The structure of this paper is organized as follows: Section 2 describes the battery specifications and experimental conditions, including the use of Samsung Galaxy S9+ battery (Samsung Electronics Co., Ltd., Suwon, Republic of Korea) data to estimate battery status. The experimental conditions for the 18650 and coin cells are also discussed. Section 3 focuses on the DRT method, explaining how EIS data is deconvoluted and how individual peaks in the DRT plots are obtained. An analysis of DRT plots for the 18650 and two coin cells up to their EoL is examined. Section 4 extracts the DRT parameters and analyzes critical parameters for battery aging. It then compares the results of all cells based on the τ ratio and presents a fitted polynomial curve to determine the battery status without relying on historical data. Section 5 summarizes the findings and explores future research directions.

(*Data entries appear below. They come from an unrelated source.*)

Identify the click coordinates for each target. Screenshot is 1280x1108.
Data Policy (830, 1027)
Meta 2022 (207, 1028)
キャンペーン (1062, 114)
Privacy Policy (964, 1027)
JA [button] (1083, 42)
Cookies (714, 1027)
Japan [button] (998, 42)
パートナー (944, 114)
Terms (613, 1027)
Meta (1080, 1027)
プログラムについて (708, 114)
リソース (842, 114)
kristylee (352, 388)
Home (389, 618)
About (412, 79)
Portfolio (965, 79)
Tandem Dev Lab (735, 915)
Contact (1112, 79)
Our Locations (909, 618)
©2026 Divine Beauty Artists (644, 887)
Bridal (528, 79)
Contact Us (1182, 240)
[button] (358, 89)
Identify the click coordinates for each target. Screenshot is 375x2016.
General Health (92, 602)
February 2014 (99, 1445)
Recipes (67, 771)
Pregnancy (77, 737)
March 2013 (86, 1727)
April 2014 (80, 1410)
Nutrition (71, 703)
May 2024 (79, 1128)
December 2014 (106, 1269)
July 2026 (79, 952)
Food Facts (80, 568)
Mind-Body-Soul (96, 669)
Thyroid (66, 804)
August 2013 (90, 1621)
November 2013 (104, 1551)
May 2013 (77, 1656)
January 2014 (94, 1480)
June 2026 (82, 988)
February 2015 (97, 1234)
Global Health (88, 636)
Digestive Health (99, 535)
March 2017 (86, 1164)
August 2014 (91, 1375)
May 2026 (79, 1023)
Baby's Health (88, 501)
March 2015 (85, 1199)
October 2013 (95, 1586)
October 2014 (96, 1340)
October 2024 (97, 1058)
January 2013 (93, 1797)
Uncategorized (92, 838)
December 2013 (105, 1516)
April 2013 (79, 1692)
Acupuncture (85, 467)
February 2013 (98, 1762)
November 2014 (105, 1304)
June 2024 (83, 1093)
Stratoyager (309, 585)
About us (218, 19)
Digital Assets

2. Battery Specifications and Experimental Conditions

The aging test included LIBs sourced from the Samsung Galaxy S9+ smartphone and subjected to 1000 charge–discharge cycles at 25 °C. Capacity and impedance spectra were recorded every 20 cycles using HYSCLAB environmental chambers (HYSC Co., Ltd., Seoul, Republic of Korea) and WonATech WBCS3000 M2 (WonATech Co., Ltd., Seoul, Republic of Korea) and ZIVE MP2A equipment (WonATech Co., Ltd., Seoul, Republic of Korea). The EIS measurements for the Galaxy S9+ batteries were performed using a 100 mV perturbation in the frequency range of 0.1–4 kHz. The battery specifications are detailed in

Table 1. Specification of Samsung Galaxy battery.

Property	Value
Chemistry	LiNiCoAlO2/graphite
Type	Samsung Galaxy S9+
Capacity. max	3500 mAh
Nominal voltage	3.85 V

, and the aging test conditions are shown in Figure 1. A cylindrical 18650 LIB with a nominal capacity of 2500 mAh and a nominal voltage of 3.7 V was used. The battery was cycled at a constant temperature of 25 °C. Charge–discharge cycles were used with a constant current of 0.5C for both charging and discharging, with a one-hour rest period after each cycle. EIS measurements were conducted every 5 cycles using a 60 mV perturbation in the frequency range of 0.1 Hz to 1 kHz while maintaining the SOC at 100%. The data covered 1035 cycles, continuing until the battery reached its EoL.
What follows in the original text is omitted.